Een verhoging van het minimumloon kan leiden tot een toename van constructies met flexwerk:

Als dit het geval zou zijn dan zouden we een toename moeten zien in flexwerk en zzp in de sectoren waar veel minimumloners werken en zou afgelopen jaar het aantal flexwerkers gestegen moeten zijn.

De eerste reden om aan te nemen dat het aantal flexwerkers niet is gestegen door de toename van het minimumloon is doordat het aantal uren dat gewerkt wordt in de uitzendbranche tussen kwartaal 4 van 2022 (vlak voor de WML verhoging) en kwartaal 4 van 2023 met 8% is gedaald terwijl het totaal aantal gewerkte uren in Nederland constant is gebleven (StatLine - Arbeidsvolume; bedrijfstak, kwartalen, nationale rekeningen.
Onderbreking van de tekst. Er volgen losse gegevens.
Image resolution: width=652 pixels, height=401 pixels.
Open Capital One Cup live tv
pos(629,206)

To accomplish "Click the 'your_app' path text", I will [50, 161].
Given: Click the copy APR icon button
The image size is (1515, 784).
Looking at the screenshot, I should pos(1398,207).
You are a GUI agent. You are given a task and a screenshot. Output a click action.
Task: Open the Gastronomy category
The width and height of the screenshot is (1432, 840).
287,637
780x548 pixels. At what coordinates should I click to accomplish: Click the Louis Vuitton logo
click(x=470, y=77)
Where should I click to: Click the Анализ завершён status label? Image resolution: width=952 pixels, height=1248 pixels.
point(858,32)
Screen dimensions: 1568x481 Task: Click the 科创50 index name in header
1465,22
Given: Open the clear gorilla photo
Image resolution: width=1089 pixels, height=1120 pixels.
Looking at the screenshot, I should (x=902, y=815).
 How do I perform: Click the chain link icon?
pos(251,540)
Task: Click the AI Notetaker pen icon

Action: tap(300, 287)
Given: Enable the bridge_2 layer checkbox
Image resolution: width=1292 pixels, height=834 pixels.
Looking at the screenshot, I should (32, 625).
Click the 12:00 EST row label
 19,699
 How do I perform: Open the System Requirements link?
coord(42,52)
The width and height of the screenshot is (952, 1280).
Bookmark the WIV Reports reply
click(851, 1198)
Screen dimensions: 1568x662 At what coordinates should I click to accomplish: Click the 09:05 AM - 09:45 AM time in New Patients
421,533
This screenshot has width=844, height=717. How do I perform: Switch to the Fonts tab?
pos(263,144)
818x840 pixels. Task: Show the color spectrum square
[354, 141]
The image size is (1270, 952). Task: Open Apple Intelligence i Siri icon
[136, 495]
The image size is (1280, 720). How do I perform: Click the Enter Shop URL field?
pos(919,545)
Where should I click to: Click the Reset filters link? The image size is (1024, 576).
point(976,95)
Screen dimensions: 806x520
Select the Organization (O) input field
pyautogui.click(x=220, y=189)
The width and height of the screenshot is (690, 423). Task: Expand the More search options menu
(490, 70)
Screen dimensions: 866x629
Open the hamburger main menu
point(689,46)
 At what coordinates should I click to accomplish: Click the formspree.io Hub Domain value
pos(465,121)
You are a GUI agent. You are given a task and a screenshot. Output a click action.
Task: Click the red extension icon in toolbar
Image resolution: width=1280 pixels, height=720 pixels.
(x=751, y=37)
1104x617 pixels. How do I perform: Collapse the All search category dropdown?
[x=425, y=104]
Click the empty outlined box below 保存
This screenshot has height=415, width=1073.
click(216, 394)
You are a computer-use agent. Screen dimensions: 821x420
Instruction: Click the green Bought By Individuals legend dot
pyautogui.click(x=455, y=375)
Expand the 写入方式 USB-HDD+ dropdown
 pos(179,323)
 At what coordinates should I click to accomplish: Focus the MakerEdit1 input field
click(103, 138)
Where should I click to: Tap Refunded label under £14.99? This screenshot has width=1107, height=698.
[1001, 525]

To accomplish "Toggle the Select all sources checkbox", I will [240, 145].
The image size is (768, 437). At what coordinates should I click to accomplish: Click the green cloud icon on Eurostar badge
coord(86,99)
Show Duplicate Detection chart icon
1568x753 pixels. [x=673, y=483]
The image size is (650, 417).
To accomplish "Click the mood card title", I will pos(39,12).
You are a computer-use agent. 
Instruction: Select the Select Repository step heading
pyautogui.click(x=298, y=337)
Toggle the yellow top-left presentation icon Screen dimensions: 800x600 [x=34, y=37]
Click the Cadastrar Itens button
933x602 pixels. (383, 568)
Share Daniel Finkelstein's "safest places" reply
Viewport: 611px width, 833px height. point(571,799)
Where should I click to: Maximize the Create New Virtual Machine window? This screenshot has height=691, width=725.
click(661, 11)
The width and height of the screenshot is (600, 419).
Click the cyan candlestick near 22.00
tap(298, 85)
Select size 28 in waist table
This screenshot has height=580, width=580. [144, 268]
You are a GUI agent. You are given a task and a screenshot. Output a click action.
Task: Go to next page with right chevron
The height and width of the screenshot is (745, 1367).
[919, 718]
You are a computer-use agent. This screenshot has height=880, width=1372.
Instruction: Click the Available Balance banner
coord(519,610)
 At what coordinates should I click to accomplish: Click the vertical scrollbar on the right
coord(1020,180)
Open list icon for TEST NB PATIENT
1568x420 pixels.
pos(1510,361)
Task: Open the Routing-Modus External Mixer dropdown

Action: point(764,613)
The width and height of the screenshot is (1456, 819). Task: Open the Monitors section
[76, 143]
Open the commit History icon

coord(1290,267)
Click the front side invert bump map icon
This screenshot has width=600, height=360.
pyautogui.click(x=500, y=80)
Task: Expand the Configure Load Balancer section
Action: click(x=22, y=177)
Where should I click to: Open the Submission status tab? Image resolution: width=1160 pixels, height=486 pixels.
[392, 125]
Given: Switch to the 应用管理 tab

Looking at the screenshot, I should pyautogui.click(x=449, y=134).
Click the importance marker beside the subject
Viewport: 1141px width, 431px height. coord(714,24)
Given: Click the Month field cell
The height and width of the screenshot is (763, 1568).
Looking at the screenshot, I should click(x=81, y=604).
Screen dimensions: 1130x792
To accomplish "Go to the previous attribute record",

Een toename van het minimumloon lijkt dus in ieder geval niet te hebben gezorgd voor meer uitzendwerk; eerder minder.

Een ander teken dat flex niet groeit door de verhoging van het minimumloon is dat in de op een na grootste minimumloonsector, de handel, het aantal werknemers met een flexibele arbeidsrelatie en zzp’ers is gedaald terwijl er juist groei is van het aantal vaste contracten. Hetzelfde zien we ook voor geheel Nederland. Het aantal vaste contracten is met 1.9% gestegen terwijl het aantal flexibele contracten met 1% is gesteven StatLine - Werkzame beroepsbevolking.

Na het verhogen van het minimumloon in januari 2023 is dus het aantal flexibele constructies gedaald en zijn er juist meer vaste contracten bijgekomen. Op basis van de data kan dan ook niet worden geconcludeerd dat het aantal constructies met flexwerk toegenomen is na de eerdere verhogingen van het minimumloon.